Some issues are only symptoms of underlying causes. The „Root-Cause-Analysis“ aids you in systematically finding them.

6. Search for improvement options

Consult technically knowledgeable involved people to search for measures which can potentially solve these issues.

7. Separate Issues from Improvements

One of the fundamental recommendations in aim42 is to clearly separate issues (problems and risks) from improvements. The reasons behind this are

  1. different improvements could solve the same issue
  2. one improvement could solve multiple issues
  3. issue cost and improvement cost are separate values

As you can see in our point of view, issues and improvements have a many-to-many i.e. m:n relationship.

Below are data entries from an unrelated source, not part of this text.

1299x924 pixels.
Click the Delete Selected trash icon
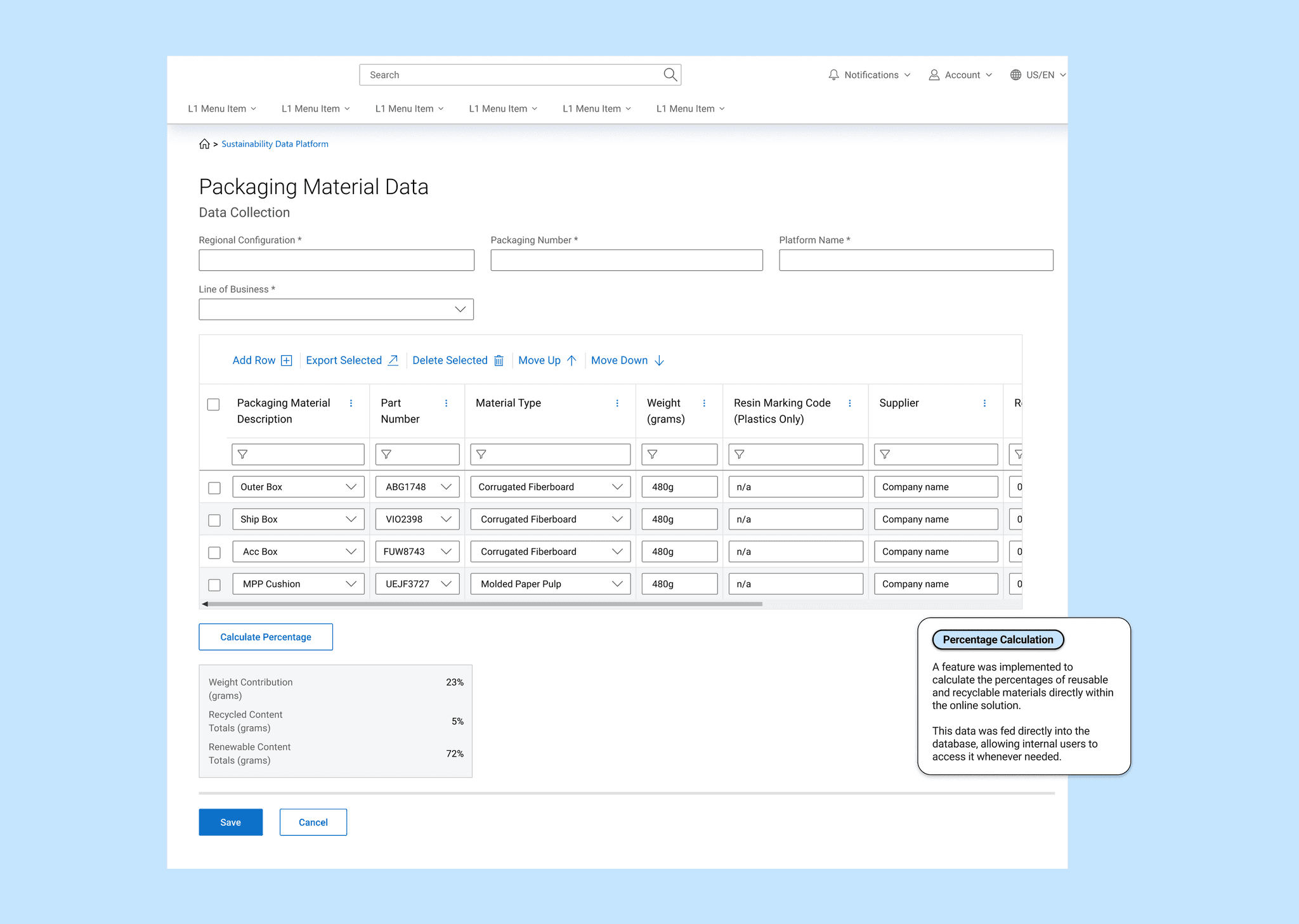point(499,361)
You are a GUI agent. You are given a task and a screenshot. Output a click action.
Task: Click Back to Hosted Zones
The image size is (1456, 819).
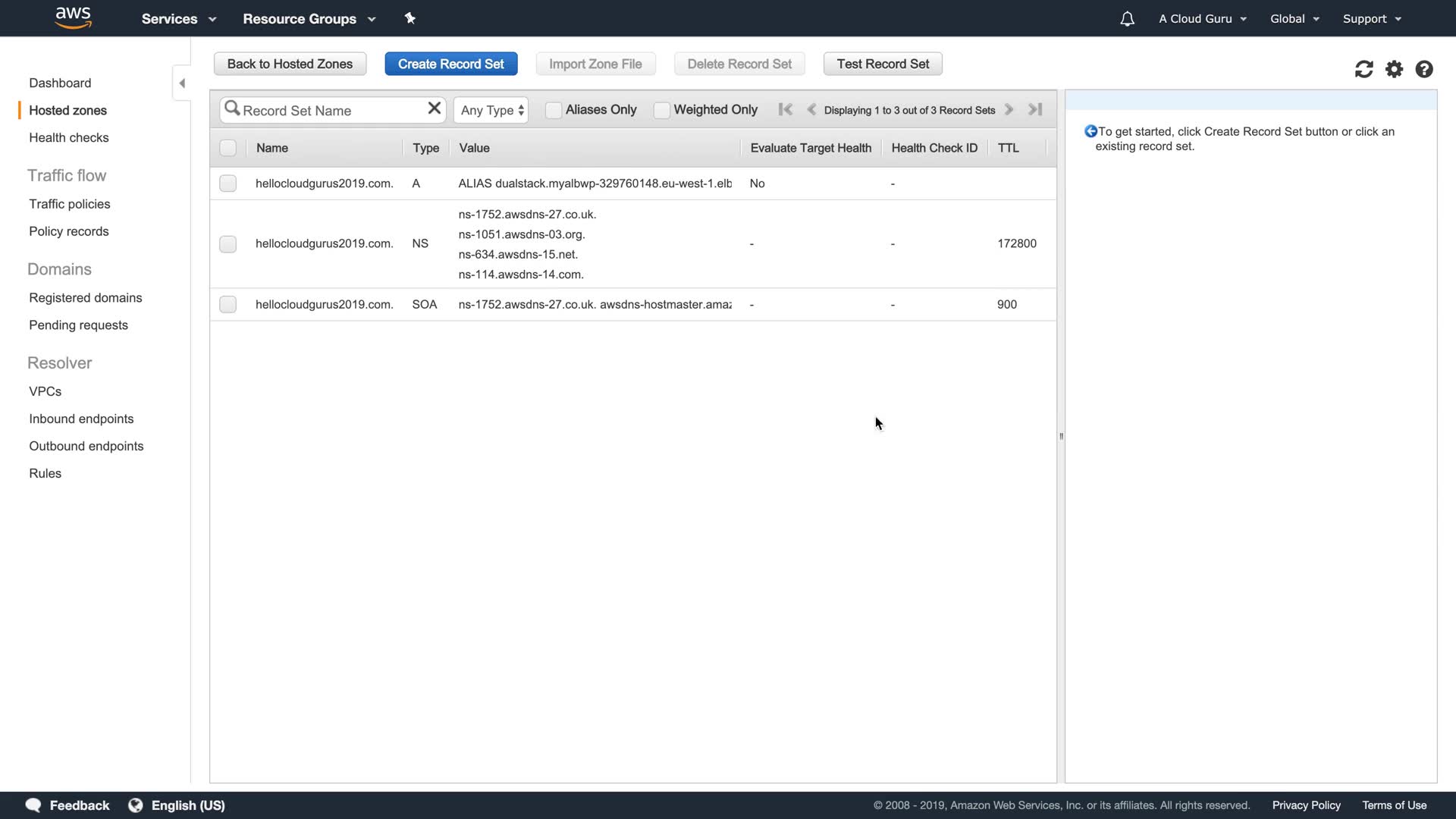(x=290, y=64)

8. Manage Issues and Improvements

So far most of us will already be used to create tickets, put them on a backlog and estimate their effort. In aim42 terminology these are the Improvements which are managed in the Improvement Backlog.

As we said before, our issues are of a different kind and should be separated from the improvements. We manage issues in an Issue List.

9. Evaluate improvement costs

Of course Improvements do not only have benefits but also costs. You should systematically evaluate or estimate these costs so they can be taken into account for topics like cost-benefit or return on investment calculations.

10. Consider side effects or consequences

An improvement can also have side-effects. Make them explicit by creating according issues (problems and risks) in the Issue Backlog.

11. Compare issue-costs with improvement-costs

The line-up of the cost-of-improvements and the cost-of-issues and being able to compare them, is a valuable decision aid for business people responsible for budget or product management. Having this line-up available also supports software architects in making their arguments about inner quality, coupling, cohesion or implementation details more comprehensible and accessible to decision makers without strong technical background.

12. aim42 works iteratively

Evaluation of issues and improvements can change over time. It’s the same way as priorities of requirements and goals may change in modern development processes. Periodic (iterative) re-evaluation and prioritization of issue list and improvement backlog assure their up-to-dateness.